**Assigned task**
Could you return every line of the material that contains the word "text"?

**Listed entries**
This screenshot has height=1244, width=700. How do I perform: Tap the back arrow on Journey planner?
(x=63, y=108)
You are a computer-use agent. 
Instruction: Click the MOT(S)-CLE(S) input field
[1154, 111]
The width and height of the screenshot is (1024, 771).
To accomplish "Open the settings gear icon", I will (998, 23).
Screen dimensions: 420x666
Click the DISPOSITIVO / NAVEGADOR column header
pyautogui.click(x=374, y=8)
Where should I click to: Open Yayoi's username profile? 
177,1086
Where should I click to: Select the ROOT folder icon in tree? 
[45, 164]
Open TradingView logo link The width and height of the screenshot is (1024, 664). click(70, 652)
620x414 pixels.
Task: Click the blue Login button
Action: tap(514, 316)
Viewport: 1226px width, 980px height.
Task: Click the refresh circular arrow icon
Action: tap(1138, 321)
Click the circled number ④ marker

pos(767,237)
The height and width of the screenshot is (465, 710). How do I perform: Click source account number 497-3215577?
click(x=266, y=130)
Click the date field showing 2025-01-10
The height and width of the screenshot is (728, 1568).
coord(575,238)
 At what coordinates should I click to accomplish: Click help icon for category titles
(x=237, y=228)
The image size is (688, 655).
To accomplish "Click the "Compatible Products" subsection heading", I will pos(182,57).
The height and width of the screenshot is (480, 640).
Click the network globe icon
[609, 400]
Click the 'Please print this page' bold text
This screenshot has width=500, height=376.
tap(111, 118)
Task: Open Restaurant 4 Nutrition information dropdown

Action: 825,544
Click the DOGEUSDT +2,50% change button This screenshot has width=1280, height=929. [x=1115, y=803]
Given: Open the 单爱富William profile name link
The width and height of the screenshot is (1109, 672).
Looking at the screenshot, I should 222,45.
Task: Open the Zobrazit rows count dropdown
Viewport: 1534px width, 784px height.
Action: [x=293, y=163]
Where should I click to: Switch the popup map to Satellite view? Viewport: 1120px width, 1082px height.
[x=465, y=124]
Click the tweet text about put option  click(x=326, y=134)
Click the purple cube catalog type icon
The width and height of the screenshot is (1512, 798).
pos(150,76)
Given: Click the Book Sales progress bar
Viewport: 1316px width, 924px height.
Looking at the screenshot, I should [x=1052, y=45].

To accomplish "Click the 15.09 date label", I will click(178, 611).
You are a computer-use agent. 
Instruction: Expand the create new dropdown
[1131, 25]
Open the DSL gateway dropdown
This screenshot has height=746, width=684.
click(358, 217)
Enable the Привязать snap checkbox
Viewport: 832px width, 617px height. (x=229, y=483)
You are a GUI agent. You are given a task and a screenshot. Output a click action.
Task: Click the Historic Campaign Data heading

**Solution to this problem**
Click the 'Please print this page' bold text
Click the tweet text about put option  click(x=326, y=134)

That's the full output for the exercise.